==== Texto fornecido ====

Eram tantas perguntas e inconformidades que eu, no auge dos meus quase vinte e quatro anos, mais parecia uma interrogação berrante do que uma pessoa.
O que aconteceu com aquele pobre coitado? Conseguiu ele chegar a São Paulo com o que sobrara de sua família? Teria o homem enriquecido e dado a volta por cima?
Eu esperei com afinco uma conclusão sólida e fechada, numa ânsia de menina ingênua que, confesso, me é um pouco estranha. Então, meio que acordei e percebi que não estava lendo um conto de fadas.
Não seria isso o que o sofrimento traz? Dispersão. Incertezas. Perguntas que talvez nem o tempo faça caso de responder. Afinal, não foi exatamente isso que a suposta fuga de Pedro, filho de Cordulina e Chico Bento, trouxe ao casal?
Não se houveram de saber o que de fato aconteceu ao filho, assim como a nós, leitores, não foi nos dado o exato conhecimento do que aconteceu a eles. É caso de se achar e que se dane e vire a imaginação da nossa mente.

==== Dados armazenados ====

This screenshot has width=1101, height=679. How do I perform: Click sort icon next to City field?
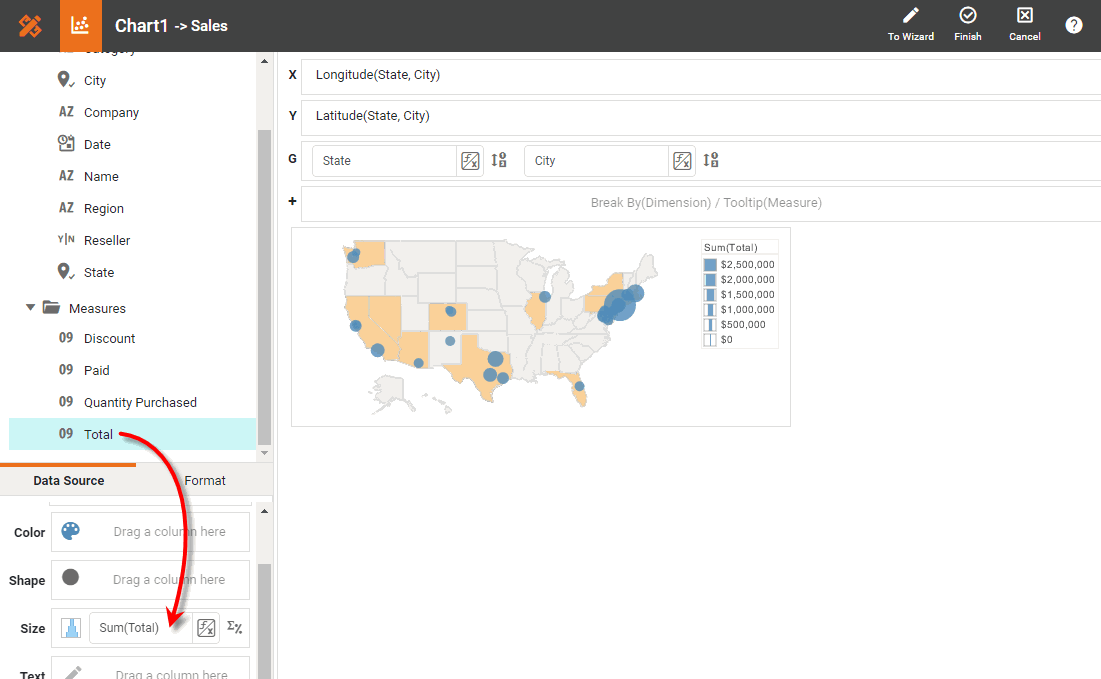point(711,160)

====

- Instruções do exercício -
[a] Segundo o texto fornecido, quem são os pais de Pedro?
[b] Quais nomes próprios de pessoas aparecem no texto fornecido?

- Respostas dadas -
[a] Cordulina e Chico Bento.

[b] Pedro, Cordulina e Chico Bento.